The Schoenfeld residuals are calculated for all covariates for each individual experiencing an event at a given time. Those are the differences between that individual's covariate values at the event time and the corresponding risk-weighted average of covariate values among all those then at risk.

If there are multiple coefficients associated with a predictor in a model, as in the situations you describe, there are multiple "covariates" in the above sense associated with that predictor, each with its own estimated regression coefficient.

The residuals are scaled inversely with respect to their covariances to get scaled Schoenfeld residuals $s^*_{k,j}$ for covariate $j$ at event time $t_k$. Grambsch and Therneau showed that the expected value of that residual is the difference between the time-fixed Cox-model coefficient estimate $\hat\beta_j$ and a potentially time-varying coefficient value at that event time:

$$E(s_{k,j}^*) + \hat \beta_j \approx \beta_j(t_k).$$

If PH holds, $\beta_j$ is constant over time. In that case, there should be no trend of those residuals over time.

Score tests for trends

Section 6.2 of the Therneau and Grambsch text explains how to test whether there is evidence of time trends in coefficients that would be inconsistent with PH. First, define some transformation of time $g(t)$; that's the transform argument to cox.zph(). Then, for covariate $j$, evaluate the following regression of the residual-based $\beta_j(t)$ against that function of time:

$$\beta_j(t) = \beta_j + \theta_j(g(t)-\bar g_j) $$

where $\bar g_j $ is the mean of the transformed event times. Then, for the set of $p$ covariates:

The null hypothesis of proportional hazards corresponds to $\theta_j \equiv 0, j = 1, ... ,p.$

As Therneau and Grambsch explain, this isn't done with a regression model per se but rather with a set of calculations that leads to a multi-parameter score test of that joint hypothesis. The test statistic, evaluated against $\chi^2_p$, is based on the $p \times 1$ score vector $U$ and the $p \times p$ Fisher information matrix $I$ evaluated at the above null hypothesis: the quadratic form $U^T I^{-1} U$. That's the global test.

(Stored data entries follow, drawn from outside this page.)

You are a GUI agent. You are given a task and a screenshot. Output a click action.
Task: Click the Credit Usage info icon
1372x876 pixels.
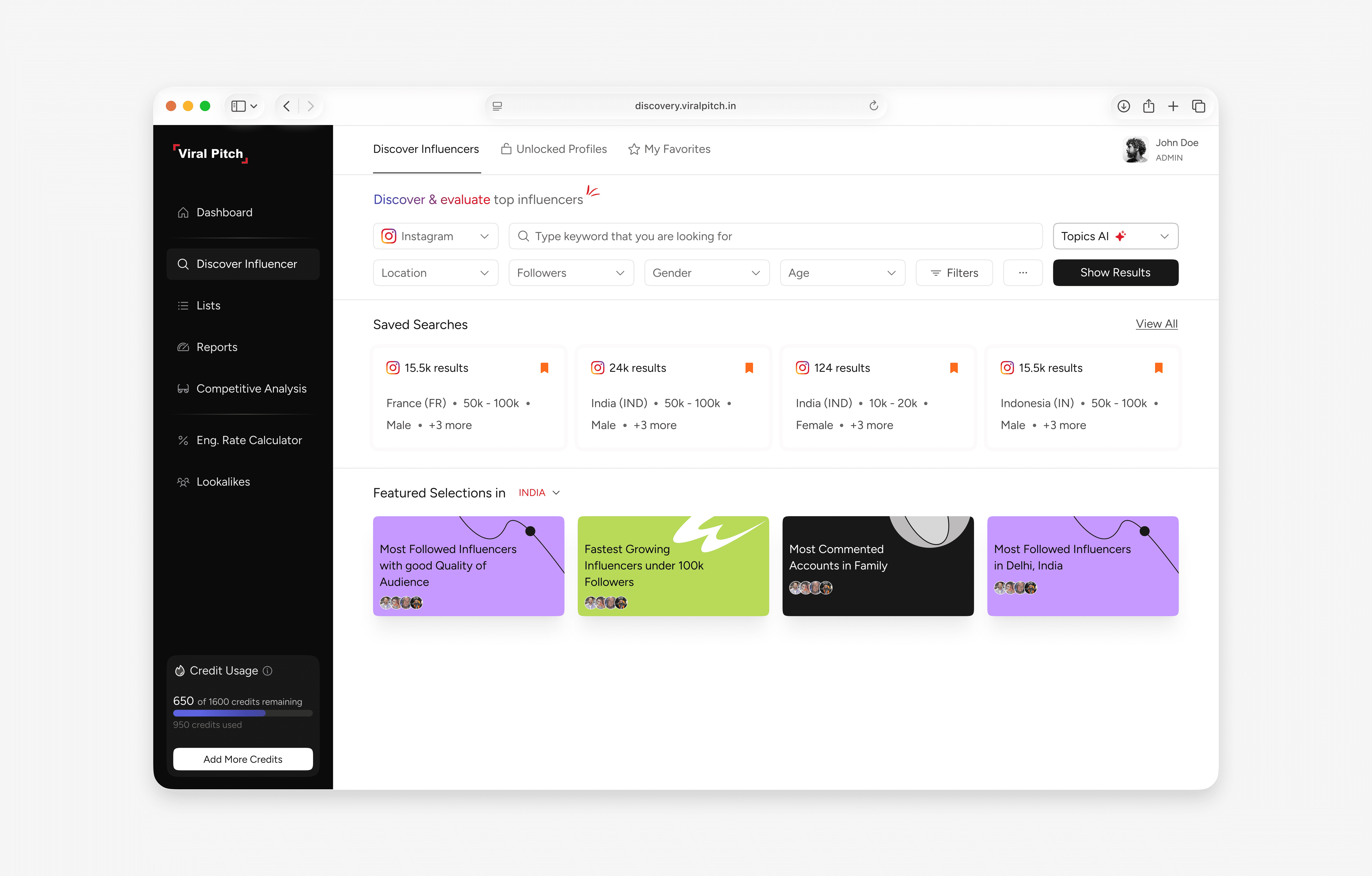(267, 671)
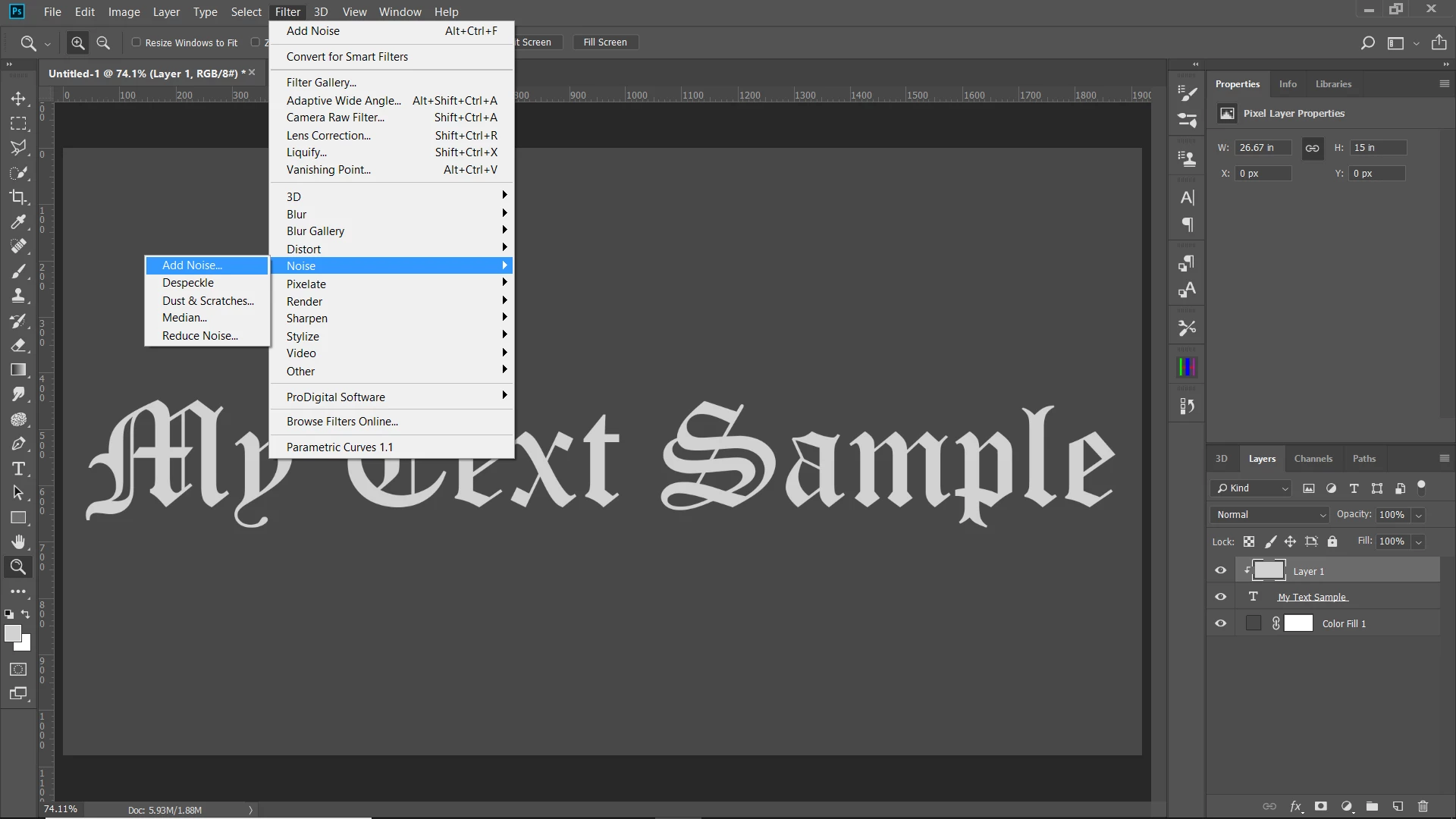
Task: Choose Add Noise... from the Noise submenu
Action: [192, 265]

Once you have $U$ and $I$ you can perform tests on subsets of covariates or on individual covariates, by restricting the calculation of the test statistic to the corresponding elements of $U$ and $I$ and evaluating against $\chi^2$ with degrees of freedom equal to the number of coefficients involved. In that sense, the test reported for a multi-coefficient predictor is a special case of the global test based on the subset of coefficients associated with it, and that for an individual coefficient for such a predictor is a special case of the test on the subset.

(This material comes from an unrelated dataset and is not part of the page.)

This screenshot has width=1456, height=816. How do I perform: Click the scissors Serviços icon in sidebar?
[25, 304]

Combined scaled Schoenfeld residuals

The (unscaled) Schoenfeld residuals are first calculated for each individual event time and covariate. When terms=TRUE, the set of residuals for each event time for a multi-coefficient predictor is then combined as the inner product of the corresponding residuals and Cox model regression coefficients. That puts together all the residuals associated with that predictor, for that individual at that event time, into their net effect on the overall linear predictor of the Cox model. I've annotated below the critical code, which you can see by typing cox.zph at the command prompt:

## unscaled Schoenfeld residuals for all covariates from Cox fit
## event times in rows, covariates in columns
sresid <- resid$schoen 
## if any predictor, indexed by nterm, has >1 covariate   
if (terms && any(sapply(asgn, length) > 1)) { 
    temp <- matrix(0, ncol(sresid), nterm)
    for (i in 1:nterm) {
        j <- asgn[[i]]
        if (length(j) == 1)  ## single covariate
            temp[j, i] <- 1
        else temp[j, i] <- fit$coefficients[j] ## multiple covariates
    }
    sresid <- sresid %*% temp  ## the inner product
    ## some lines omitted
} 

That's done before additional calculations including scaling the residuals, so you can't readily reproduce that by a doing a similar calculation on the reported scaled residuals.